> [What you should do]: Repeat every entry word for word, but leave the images out of your copy.

> [Source material]:

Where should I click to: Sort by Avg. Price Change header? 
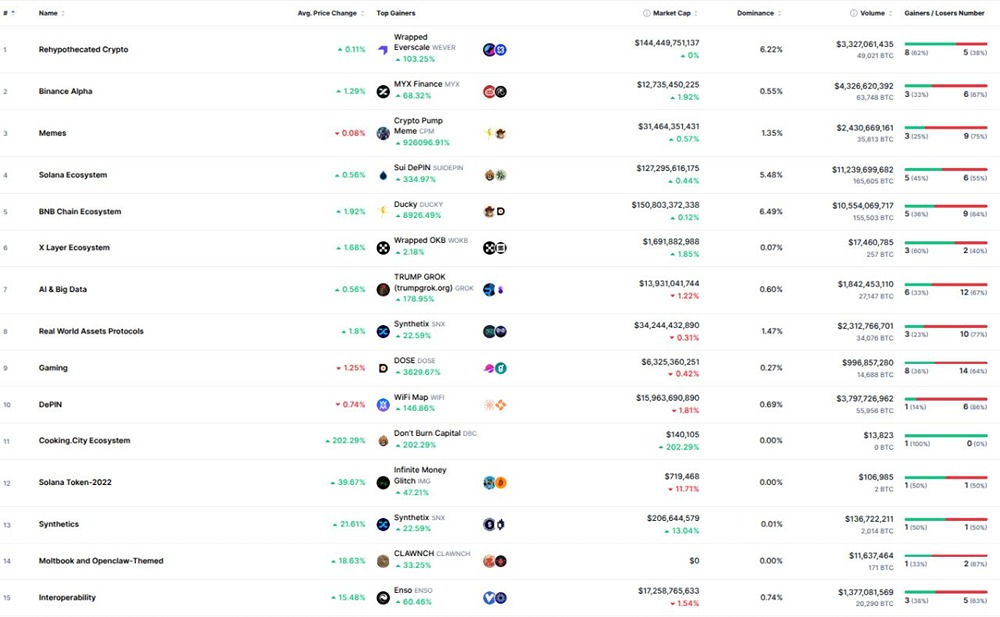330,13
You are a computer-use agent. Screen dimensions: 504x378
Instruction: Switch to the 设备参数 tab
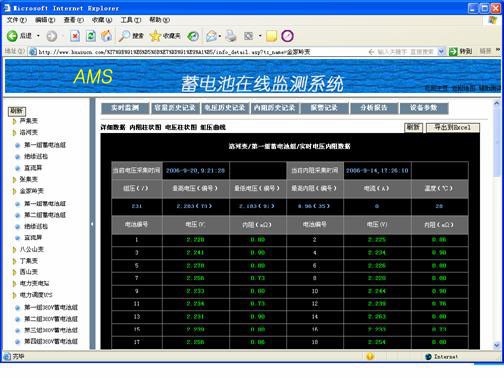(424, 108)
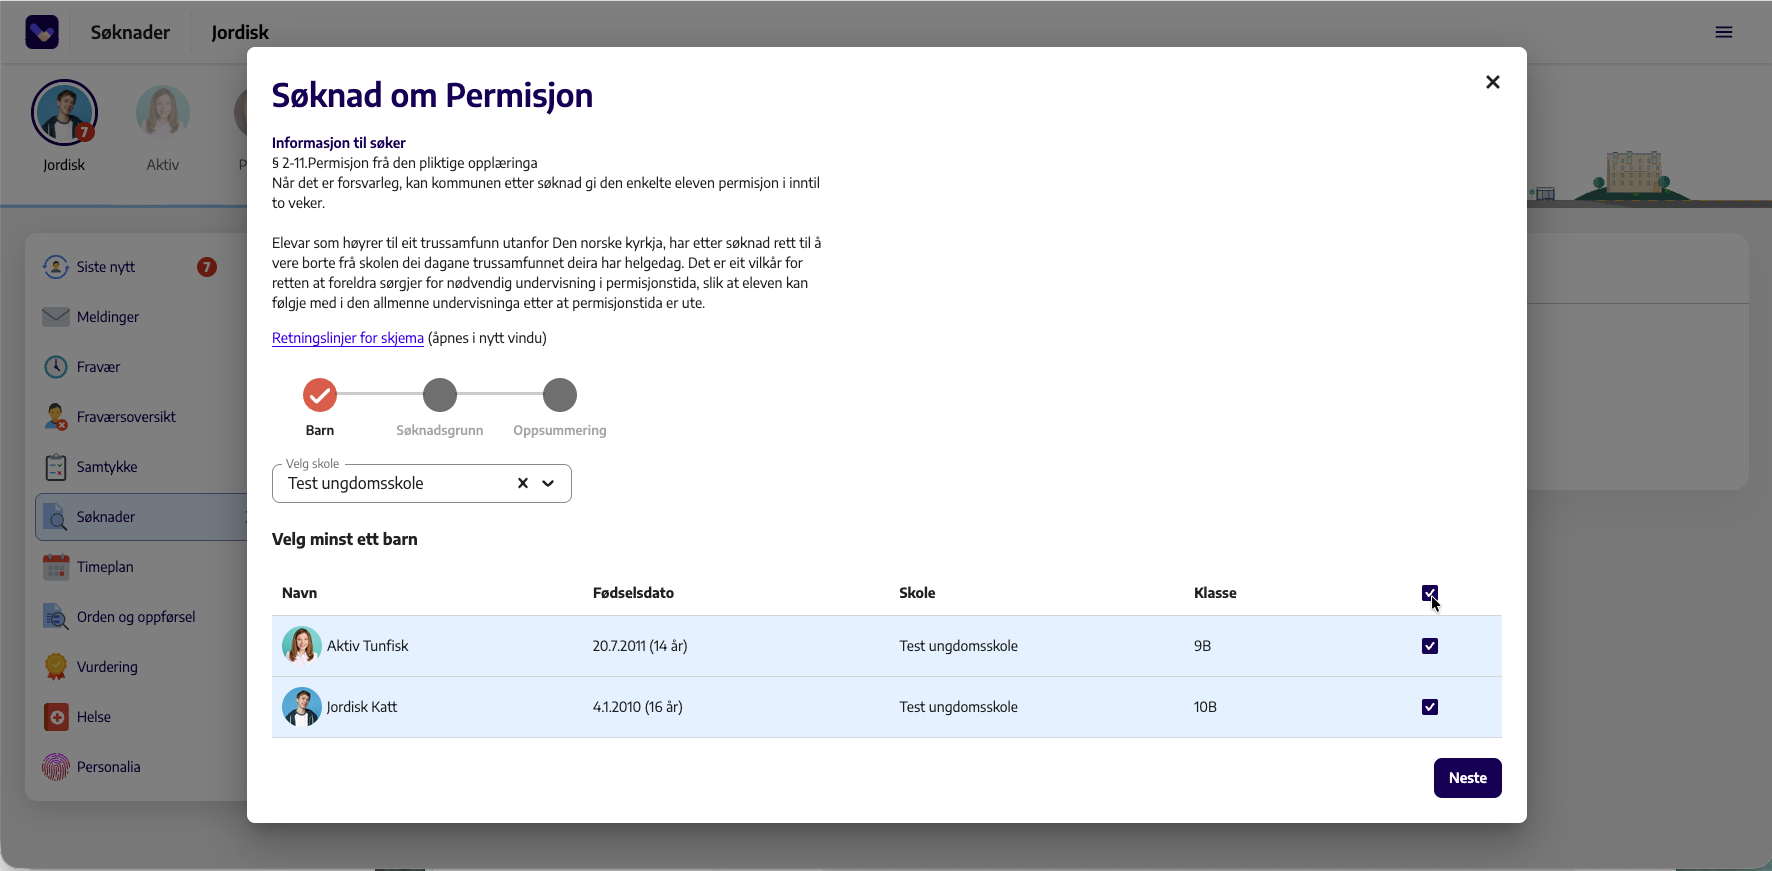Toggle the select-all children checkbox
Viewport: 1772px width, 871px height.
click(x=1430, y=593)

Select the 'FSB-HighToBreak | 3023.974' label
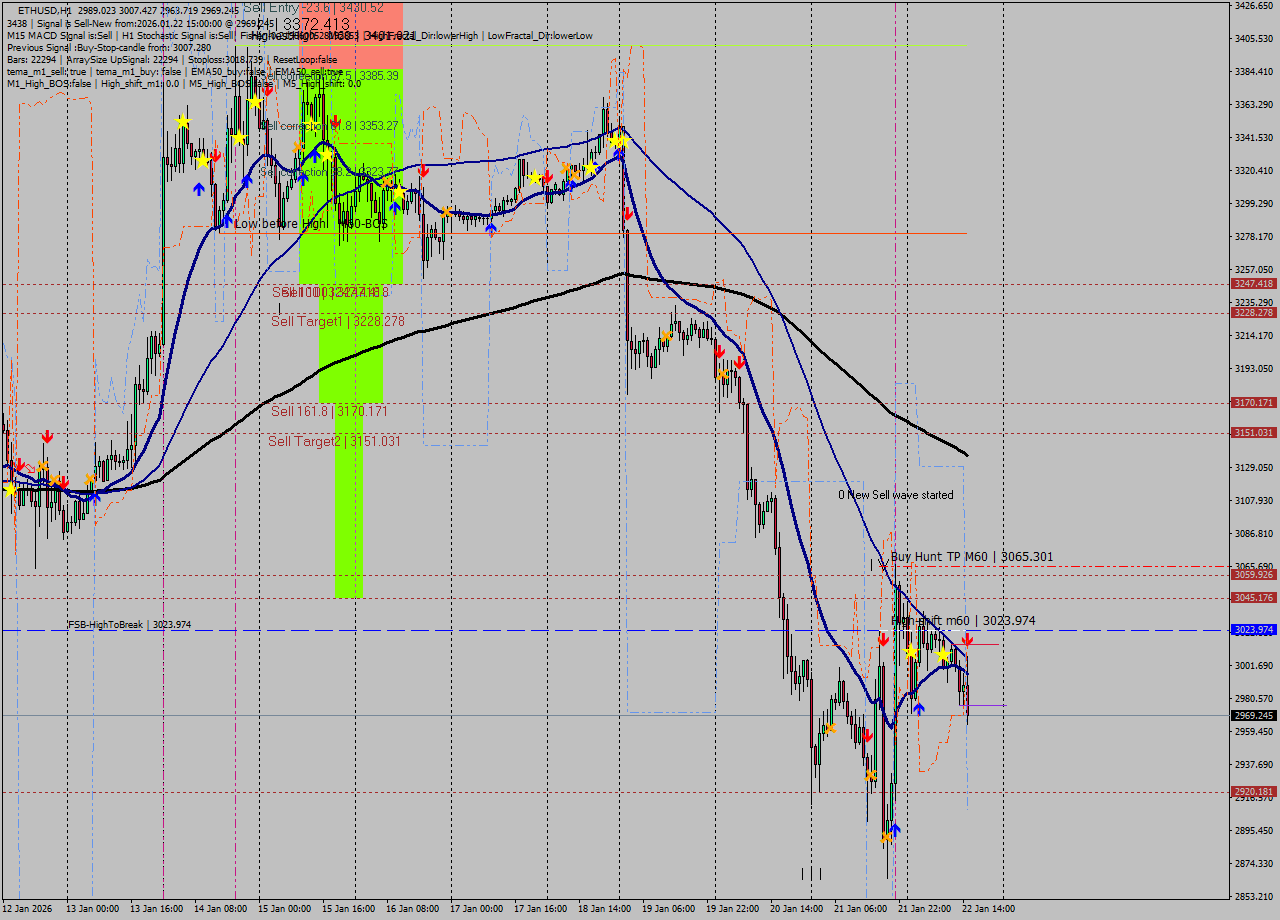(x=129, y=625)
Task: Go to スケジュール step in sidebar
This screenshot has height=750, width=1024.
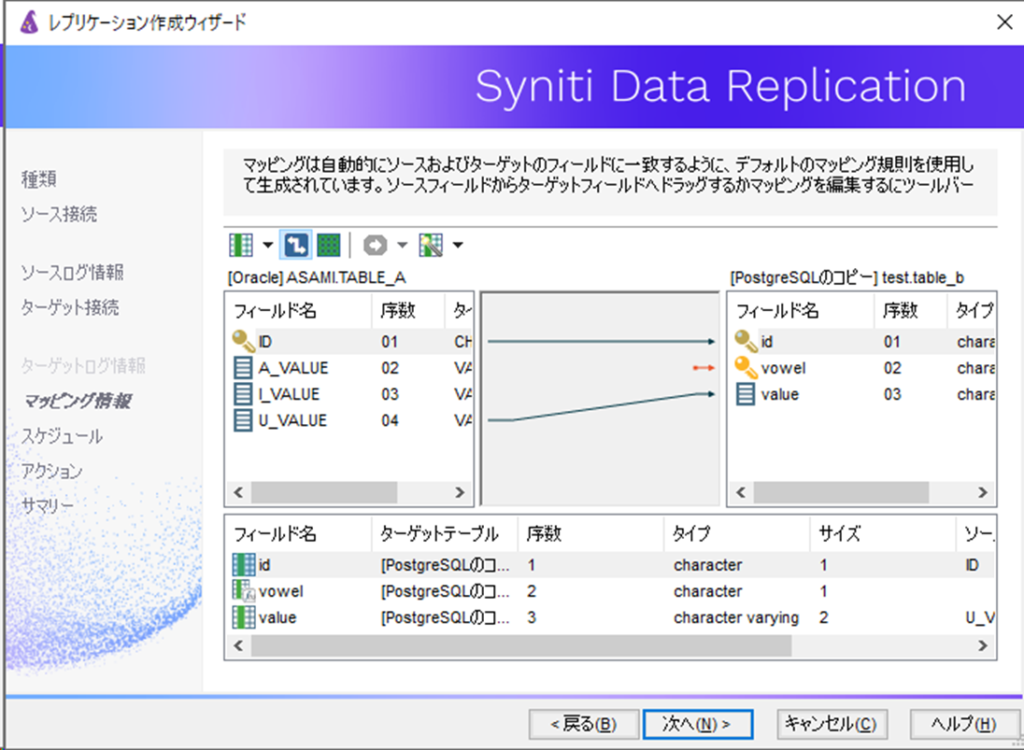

> [Solution for this exercise]:
Where should I click to: Sort by Avg. Price Change header? 
330,13
You are a computer-use agent. Screen dimensions: 504x378
Instruction: Switch to the 设备参数 tab
(424, 108)
Toggle the select-all children checkbox
Viewport: 1772px width, 871px height.
click(x=1430, y=593)

Select the 'FSB-HighToBreak | 3023.974' label
(x=129, y=625)
Task: Go to スケジュール step in sidebar
This screenshot has height=750, width=1024.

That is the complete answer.